You did right in requiring a firm legal foundation before sending anyone any money. Since you don't know her personally, you have no way of verifying any of her story. If any of it is true, she'll just have to deal with it like anyone else in her situation and contact her local church, social service agency, family, or even gofundme :)D). It's sad to have to be suspicious and skeptical, but I don't think it's a sin to try to be responsible with your giving by verifying that the stranger to whom you would give is legit.

But here's another thought. The completion of the adoption should be essentially separate from financial help for the mother. Otherwise it amounts to "buying" a baby. If you want to help the mother with some things, then view it as a gift of compassion. Of course, it may be necessary to help with the medical bills for her to have the baby, or to pay adoption fees, legal fees, etc. directly related to the adoption itself, but I wouldn't tie help with rent, food, etc. with the completion of the adoption.

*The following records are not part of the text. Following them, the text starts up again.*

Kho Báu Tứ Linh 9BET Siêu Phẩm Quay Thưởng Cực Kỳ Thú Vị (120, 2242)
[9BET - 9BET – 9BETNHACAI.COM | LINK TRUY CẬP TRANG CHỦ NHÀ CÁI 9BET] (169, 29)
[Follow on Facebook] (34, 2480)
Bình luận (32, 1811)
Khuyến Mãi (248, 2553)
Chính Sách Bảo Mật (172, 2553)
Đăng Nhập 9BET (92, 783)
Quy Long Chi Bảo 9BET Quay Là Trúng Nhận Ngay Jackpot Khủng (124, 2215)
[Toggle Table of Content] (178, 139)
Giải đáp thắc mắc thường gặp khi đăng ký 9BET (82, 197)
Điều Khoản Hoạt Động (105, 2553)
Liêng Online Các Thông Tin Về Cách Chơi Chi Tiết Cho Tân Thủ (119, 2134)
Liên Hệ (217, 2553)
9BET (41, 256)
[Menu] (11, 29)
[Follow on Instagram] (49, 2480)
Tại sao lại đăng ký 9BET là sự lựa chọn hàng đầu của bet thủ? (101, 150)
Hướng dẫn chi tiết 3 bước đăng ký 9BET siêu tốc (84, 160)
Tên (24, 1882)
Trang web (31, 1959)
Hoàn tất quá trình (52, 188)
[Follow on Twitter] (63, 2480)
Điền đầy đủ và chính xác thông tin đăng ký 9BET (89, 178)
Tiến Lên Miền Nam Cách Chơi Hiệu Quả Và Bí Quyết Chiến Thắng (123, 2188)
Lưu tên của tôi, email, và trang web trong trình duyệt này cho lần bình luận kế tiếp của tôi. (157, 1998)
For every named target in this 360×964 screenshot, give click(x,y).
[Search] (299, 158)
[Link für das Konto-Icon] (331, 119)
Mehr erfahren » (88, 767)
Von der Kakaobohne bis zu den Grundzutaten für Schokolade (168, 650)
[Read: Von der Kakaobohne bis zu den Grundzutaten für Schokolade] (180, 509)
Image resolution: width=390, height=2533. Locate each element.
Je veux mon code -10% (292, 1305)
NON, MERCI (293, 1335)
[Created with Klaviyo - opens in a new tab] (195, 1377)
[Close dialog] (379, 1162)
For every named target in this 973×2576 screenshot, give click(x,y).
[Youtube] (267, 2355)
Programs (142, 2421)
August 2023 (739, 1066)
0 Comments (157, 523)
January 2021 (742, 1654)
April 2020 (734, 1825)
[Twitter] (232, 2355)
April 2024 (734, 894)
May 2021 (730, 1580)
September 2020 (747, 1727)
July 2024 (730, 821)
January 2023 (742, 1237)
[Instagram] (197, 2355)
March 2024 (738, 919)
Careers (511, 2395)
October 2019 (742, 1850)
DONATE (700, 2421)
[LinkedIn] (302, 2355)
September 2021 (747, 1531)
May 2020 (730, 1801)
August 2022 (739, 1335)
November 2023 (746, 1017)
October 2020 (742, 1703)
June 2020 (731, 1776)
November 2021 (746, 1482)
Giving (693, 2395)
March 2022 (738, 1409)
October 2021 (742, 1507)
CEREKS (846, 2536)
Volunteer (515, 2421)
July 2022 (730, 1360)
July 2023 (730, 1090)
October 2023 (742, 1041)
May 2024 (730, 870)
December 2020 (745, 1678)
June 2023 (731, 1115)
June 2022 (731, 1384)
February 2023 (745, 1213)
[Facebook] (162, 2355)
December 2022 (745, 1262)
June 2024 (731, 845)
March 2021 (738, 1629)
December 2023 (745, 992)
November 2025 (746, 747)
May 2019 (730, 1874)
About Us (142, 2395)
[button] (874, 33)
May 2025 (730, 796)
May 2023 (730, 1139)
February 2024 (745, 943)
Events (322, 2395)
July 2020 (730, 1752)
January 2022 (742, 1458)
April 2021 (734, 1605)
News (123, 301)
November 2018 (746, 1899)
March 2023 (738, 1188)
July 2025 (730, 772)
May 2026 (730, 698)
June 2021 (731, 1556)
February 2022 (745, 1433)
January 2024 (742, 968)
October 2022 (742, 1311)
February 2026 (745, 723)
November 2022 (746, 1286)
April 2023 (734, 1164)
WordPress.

That's just my thinking, perhaps someone who has worked or had other experience in this area could add some perspective.
 
Hi Rumely,
Thanks for writing your thoughts on this adoption issue(s). I agree with you on many points. I also thought that rent and food should not be part of the adoption process. Believe me, if I thought a person who was honest with me from the get go needed help, I wouldn't think twice about helping them. However, I noticed from speaking with other couples who are doing the same thing that we are, it is the standard with alot of the birth mother, they all want rent, food, and whatever else that has nothing to do with adoption. I think that many hopeful adoptive parents give whatever the birth mother asks for because they are so afraid of losing the chance to adopt the baby. In many cases, a birth mother is in control of the situation completely to the point where the adoptive parents almost have no say.
We thought about an agency to find a birth mother, but they charge really high fees just for finding the mother that is willing to adopt out her child. We thought that if we had an attorney and found a mother ourselves, it would save us thousands that we would have to pay to the agency. That is why we mentioned in the original post that if someone knows a mother that is looking for a family to adopt her child, to let us know.
 
In the church I attended many years ago, one of the teens became pregnant and gave up her child for adoption. I think she went through county social services, though. But it gets me to thinking that if you found a young mother who was still living at home, most likely a high-school or college student, you might find someone whose primary concern is that they don't feel ready to take care of a child, rather than trying to keep a roof over her head. When you move and find a healthy church, you may even find such a situation within that church. You would have a better opportunity to know who you're dealing with and would, presumably, have the support of the church community. Just an idea for consideration.
 
I also thought about a young girl that lives at home that would be willing to let us adopt her baby. I was thinking of just making it known in our place of worship that we are seeking a birth mother. In NYC, (I hate to say this) most of the girls here would rather keep the child because we live in a society that glamorizes teen motherhood. I mean, look at that show Teen Mom and 16 and Pregnant? They do not show the consequences of such actions, not really. Also when you have people like the Kardashians having one baby after the next out of wedlock and making it seem like a wonderful thing, it doesn't really help young people, first not have premarital sex and getting pregnant, but also it makes them have the illusion that they can carry the responsibility of a baby at a young age. I think our best bet is looking within a new church when we move to Arkansas. I have a feeling that morals are a little better than they are here and that we would know who we are dealing with so that we can come to a good understanding and outcome.